STUDY MATERIAL section start

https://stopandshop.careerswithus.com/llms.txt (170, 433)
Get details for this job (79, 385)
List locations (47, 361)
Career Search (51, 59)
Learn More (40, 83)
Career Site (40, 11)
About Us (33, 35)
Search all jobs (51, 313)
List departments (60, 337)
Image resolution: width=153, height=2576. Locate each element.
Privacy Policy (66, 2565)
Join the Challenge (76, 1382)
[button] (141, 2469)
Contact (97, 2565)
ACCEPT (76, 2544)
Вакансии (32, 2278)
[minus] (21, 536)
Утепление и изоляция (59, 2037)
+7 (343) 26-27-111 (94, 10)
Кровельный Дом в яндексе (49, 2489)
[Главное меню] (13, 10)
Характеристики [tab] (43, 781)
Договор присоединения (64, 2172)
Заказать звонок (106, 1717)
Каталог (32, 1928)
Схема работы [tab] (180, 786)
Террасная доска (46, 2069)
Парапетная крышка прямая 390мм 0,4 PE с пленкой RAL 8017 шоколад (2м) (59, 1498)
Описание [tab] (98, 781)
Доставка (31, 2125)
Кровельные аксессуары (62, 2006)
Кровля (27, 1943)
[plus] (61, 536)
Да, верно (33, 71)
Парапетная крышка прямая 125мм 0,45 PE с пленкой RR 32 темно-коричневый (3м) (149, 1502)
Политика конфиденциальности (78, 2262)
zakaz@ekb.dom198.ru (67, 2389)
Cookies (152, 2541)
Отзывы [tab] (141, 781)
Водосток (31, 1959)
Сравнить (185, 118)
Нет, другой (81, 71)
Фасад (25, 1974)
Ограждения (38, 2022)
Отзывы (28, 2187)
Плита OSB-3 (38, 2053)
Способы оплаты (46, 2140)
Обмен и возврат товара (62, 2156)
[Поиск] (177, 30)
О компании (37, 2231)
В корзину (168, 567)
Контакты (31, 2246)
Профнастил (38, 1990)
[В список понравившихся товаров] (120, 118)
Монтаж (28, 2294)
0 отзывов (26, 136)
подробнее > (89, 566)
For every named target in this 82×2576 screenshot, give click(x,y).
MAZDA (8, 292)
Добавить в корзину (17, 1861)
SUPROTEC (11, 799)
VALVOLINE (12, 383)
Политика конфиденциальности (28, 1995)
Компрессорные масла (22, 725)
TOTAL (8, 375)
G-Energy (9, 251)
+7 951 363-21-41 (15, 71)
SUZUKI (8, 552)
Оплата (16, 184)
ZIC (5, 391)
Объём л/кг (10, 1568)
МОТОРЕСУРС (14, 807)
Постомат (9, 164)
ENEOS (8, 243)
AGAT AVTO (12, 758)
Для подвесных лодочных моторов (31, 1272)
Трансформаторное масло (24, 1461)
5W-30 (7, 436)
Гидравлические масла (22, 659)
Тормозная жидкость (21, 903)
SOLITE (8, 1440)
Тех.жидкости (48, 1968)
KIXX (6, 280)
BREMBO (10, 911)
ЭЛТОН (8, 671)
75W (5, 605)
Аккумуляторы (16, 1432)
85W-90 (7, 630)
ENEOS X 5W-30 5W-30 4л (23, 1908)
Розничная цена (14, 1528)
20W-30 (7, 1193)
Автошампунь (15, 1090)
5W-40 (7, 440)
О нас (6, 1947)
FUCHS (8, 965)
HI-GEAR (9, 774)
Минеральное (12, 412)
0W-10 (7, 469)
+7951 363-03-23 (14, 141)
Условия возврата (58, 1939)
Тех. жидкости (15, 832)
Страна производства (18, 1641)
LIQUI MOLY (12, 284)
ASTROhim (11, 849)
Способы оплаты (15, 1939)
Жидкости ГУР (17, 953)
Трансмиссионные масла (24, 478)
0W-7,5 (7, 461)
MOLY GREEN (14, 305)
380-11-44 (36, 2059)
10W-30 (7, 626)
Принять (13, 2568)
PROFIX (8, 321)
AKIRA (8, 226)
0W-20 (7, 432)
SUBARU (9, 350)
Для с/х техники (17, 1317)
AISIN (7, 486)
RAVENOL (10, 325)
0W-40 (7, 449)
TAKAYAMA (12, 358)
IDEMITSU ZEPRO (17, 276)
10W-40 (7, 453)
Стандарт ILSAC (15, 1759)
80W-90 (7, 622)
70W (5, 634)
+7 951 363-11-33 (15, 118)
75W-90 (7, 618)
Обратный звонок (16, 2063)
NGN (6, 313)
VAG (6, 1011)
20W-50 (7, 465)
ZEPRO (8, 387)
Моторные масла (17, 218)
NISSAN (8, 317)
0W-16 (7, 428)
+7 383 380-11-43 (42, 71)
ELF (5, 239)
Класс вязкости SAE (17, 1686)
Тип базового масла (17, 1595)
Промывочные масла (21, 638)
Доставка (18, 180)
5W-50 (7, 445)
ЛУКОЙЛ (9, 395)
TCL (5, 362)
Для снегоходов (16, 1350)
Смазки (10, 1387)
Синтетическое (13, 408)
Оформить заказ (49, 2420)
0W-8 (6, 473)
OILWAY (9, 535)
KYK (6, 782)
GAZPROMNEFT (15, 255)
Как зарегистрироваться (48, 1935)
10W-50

STUDY MATERIAL section end
STUDY MATERIAL section start

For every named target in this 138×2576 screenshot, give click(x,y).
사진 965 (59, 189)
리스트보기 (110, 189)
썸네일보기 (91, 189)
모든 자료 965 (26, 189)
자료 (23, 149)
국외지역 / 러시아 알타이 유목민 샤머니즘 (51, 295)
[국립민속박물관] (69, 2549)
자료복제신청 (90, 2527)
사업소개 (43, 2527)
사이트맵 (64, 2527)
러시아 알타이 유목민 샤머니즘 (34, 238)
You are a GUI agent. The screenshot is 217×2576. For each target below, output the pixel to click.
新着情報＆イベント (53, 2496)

STUDY MATERIAL section end
STUDY MATERIAL section start

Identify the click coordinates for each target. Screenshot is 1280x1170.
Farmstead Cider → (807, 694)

STUDY MATERIAL section end

EXERCISE INSTRUCTIONS -
Please transcribe exactly the lines above from the line that has "Image resolution: width=153, height=2576." up to and including the line that has "Характеристики [tab] (43, 781)"; no other line belongs in the answer.

RESPONSE BELOW -
Image resolution: width=153, height=2576. Locate each element.
Privacy Policy (66, 2565)
Join the Challenge (76, 1382)
[button] (141, 2469)
Contact (97, 2565)
ACCEPT (76, 2544)
Вакансии (32, 2278)
[minus] (21, 536)
Утепление и изоляция (59, 2037)
+7 (343) 26-27-111 (94, 10)
Кровельный Дом в яндексе (49, 2489)
[Главное меню] (13, 10)
Характеристики [tab] (43, 781)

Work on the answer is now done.